Your answer should hold only the lines from the one with "Choose the large" through the end of the records, repeated exactly and minus any pictures.

====== RECORDED DATA

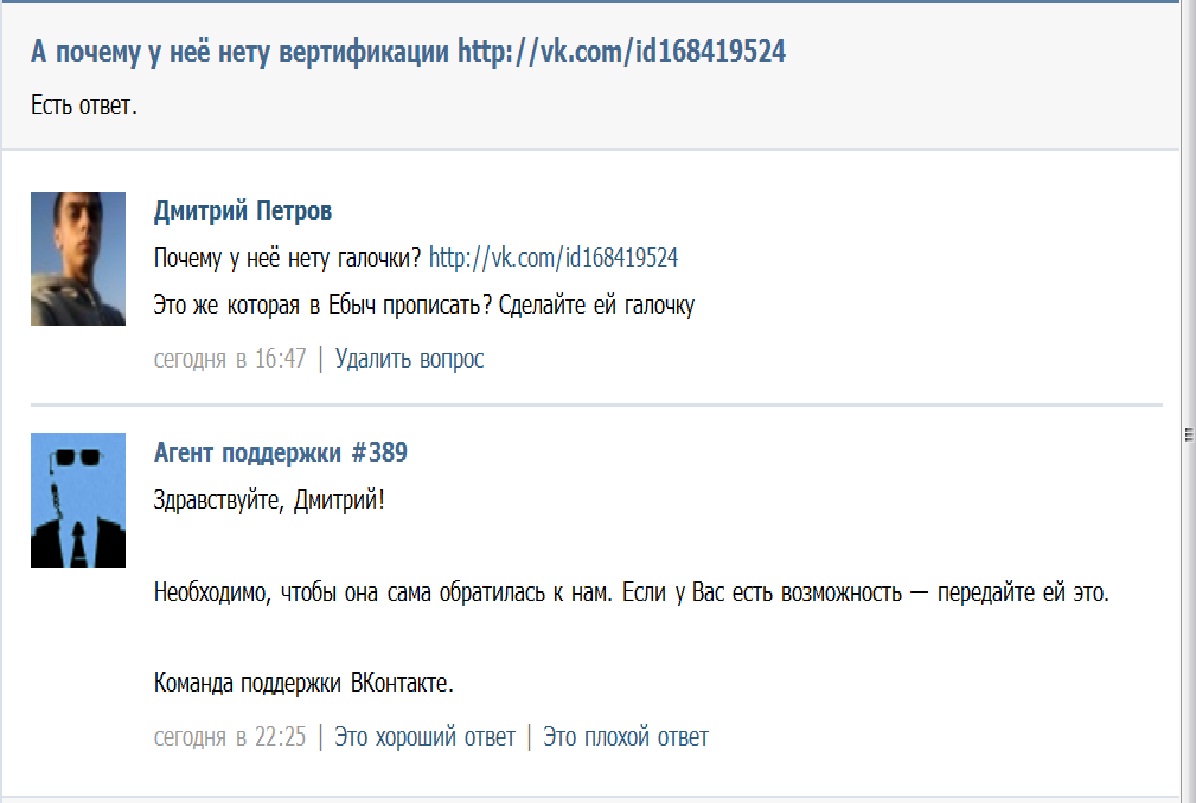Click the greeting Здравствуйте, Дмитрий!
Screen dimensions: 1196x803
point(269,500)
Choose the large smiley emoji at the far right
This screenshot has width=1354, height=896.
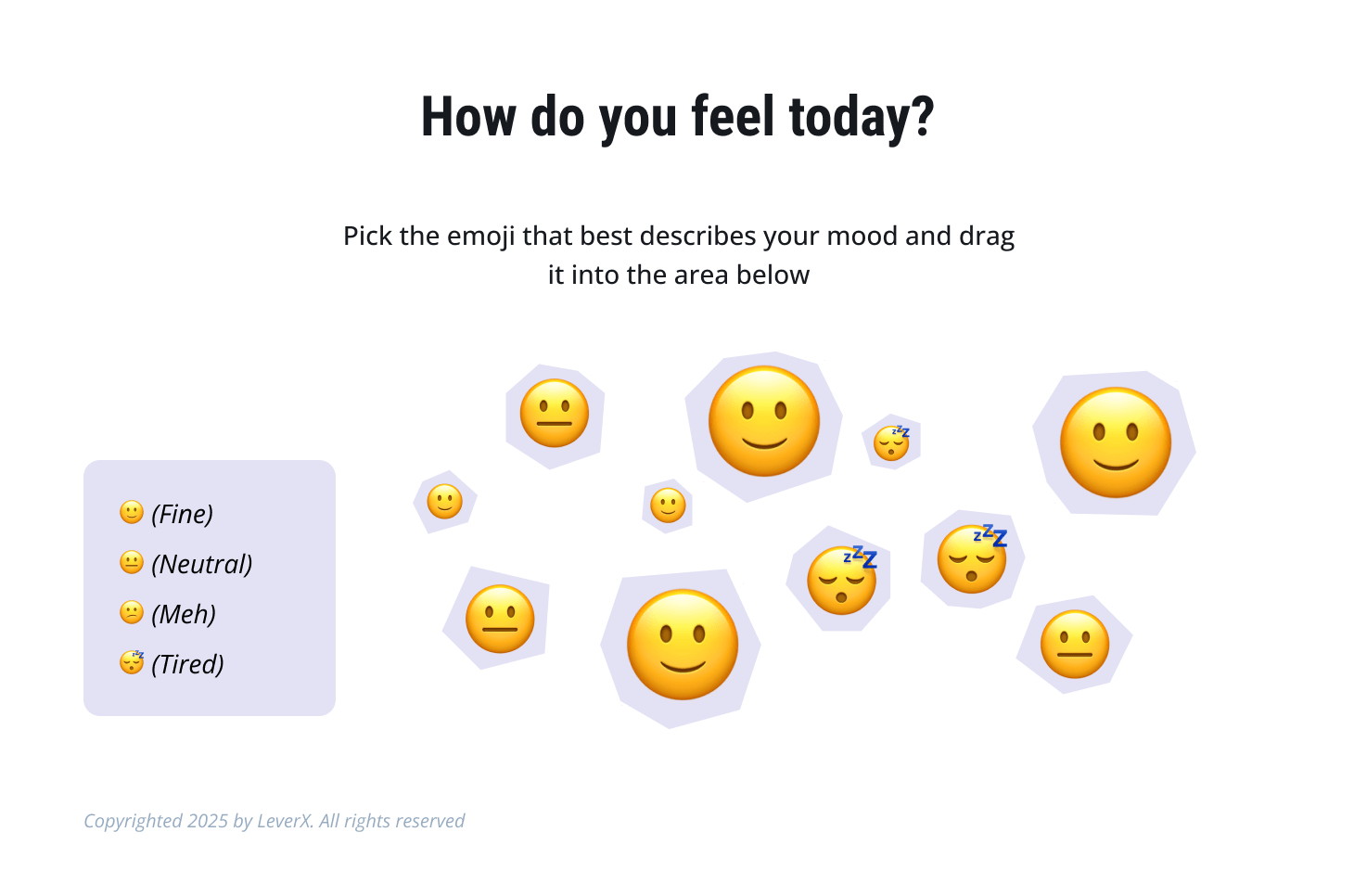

============

ANSWER BELOW:
Choose the large smiley emoji at the far right
This screenshot has width=1354, height=896.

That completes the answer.